The team conducted five different studies as part of their study.

The first survey surveyed 736 people in the US and found that people had more positive attitudes toward “get rich” than “born rich” and expect to be more supportive of the poor and provide social security.

A second study showed that this was true despite being told how hardworking the people in the two wealthy groups were.

The researchers conducted two more surveys of 1,032 wealthy people with an annual income of $80,000 in one study and $142,501 in another.

It was here that they found that those who got richer found social mobility easier and therefore less sympathetic to those unable to change their predicament.

In the latest study, researchers asked 492 people to imagine themselves in a hypothetical company.

They were randomly divided into two groups: in one, participants rose through the ranks, and in the other, people received top positions from the very beginning.

The results showed that members of the ascending mobile group thought it was easier for them to move forward and therefore had less empathy for those who were still struggling.

“Just because someone was in your shoes doesn’t necessarily mean they care about you,” Mr Koo said.

“Overcoming a certain difficulty may, by its very nature, make people less sympathetic towards those experiencing the same difficulty because they have overcome it.”

The study found that people who were born rich were more likely to sympathize with the plight associated with fighting poverty than those who were once poor themselves.

The study found that people who were born rich were more likely to sympathize with the plight associated with fighting poverty than those who were once poor themselves.

The researchers surveyed more than 1,000 people in the US and found that those who have climbed the economic ladder tend to find social mobility easier than those who were born rich.

The researchers surveyed more than 1,000 people in the US and found that those who have climbed the economic ladder tend to find social mobility easier than those who were born rich.

The researchers said it was too early to draw any definitive conclusions about how upward mobility affects people’s thinking, saying more research is needed.

“There are probably a lot of rich people who don’t fit the patterns that we document, who are sympathetic to the poor and social welfare,” Mr Koo said.

“We show major trends, but there will likely be many exceptions to the patterns we document.”

He added that the study suggests that people should consider the cultural narratives surrounding the two wealthy groups, and that social mobility may have unexpected social disadvantages that make those who succeed less empathetic towards others who struggle.

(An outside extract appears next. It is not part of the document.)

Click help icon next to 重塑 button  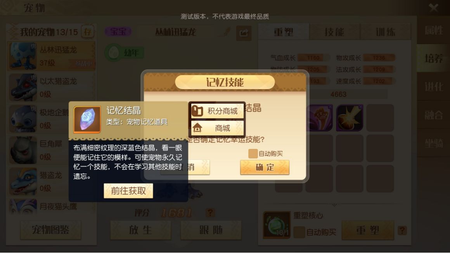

He also said he would like to do more research on how race and gender might influence this perception, and to do similar surveys outside of the US.

The study was published in the journal Social psychology and the science of personality.

PRINCE WILLIAM ‘WORKING UNDERCOVER’ AS A BIG SELLER TO SHOW A LIGHT ON HOMELESSNESS

Earlier this month, the Duke of Cambridge stunned passers-by when he went undercover to help sell a weekly magazine special to mark his 40th birthday.

He sold 32 copies of the Grand Edition in less than an hour after spending a day on the streets of Victoria in London.

Prince William also wrote for the magazine, explaining that he wanted to shed light on the problem of homelessness, remembering the first time he visited a homeless shelter with his mother, the Princess of Wales. He added that Diana “in her own inimitable style was determined to shed light on a forgotten, misunderstood issue.”

He even said he plans to take his children Prince George, eight, Princess Charlotte, seven, and Prince Louis, four, to see the work of the “fantastic” organizations he works with, “just like my mother did for me”.

On Twitter, he said: “I have always believed that my platform will help draw attention and take action to those who are struggling, and I commit to do everything possible to bring attention to this problem being solved, not only today, but in the coming months. . coming years.”